→ The task
Filter the records for lines holding the string "accomplish".

Stored data entries
-------------------------

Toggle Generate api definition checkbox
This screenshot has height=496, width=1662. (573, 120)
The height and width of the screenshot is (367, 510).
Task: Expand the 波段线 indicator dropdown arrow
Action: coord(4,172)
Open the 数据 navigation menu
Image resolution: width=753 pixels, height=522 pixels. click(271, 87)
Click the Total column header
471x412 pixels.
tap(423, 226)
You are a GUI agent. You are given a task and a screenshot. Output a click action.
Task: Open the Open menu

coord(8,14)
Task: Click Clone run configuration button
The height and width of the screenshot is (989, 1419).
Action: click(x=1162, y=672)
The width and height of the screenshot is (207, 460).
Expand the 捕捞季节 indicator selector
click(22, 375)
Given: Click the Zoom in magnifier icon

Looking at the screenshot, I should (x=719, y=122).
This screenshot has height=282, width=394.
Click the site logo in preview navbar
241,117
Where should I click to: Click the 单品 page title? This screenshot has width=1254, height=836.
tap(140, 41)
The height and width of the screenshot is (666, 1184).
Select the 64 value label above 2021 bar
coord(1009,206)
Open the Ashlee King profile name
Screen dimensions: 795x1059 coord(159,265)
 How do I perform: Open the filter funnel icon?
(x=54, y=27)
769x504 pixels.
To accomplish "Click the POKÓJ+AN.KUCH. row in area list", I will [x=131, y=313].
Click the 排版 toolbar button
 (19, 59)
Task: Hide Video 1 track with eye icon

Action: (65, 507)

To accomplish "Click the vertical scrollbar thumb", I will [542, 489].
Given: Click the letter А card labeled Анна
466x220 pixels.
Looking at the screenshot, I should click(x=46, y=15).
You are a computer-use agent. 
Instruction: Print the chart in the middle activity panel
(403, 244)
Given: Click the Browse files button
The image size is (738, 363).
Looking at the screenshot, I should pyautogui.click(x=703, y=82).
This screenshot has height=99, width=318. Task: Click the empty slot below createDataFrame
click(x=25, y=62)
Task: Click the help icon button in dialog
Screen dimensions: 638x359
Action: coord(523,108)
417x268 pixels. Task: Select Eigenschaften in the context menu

-------------------------

→ Exercise result
To accomplish "Click the POKÓJ+AN.KUCH. row in area list", I will [x=131, y=313].
To accomplish "Click the vertical scrollbar thumb", I will [542, 489].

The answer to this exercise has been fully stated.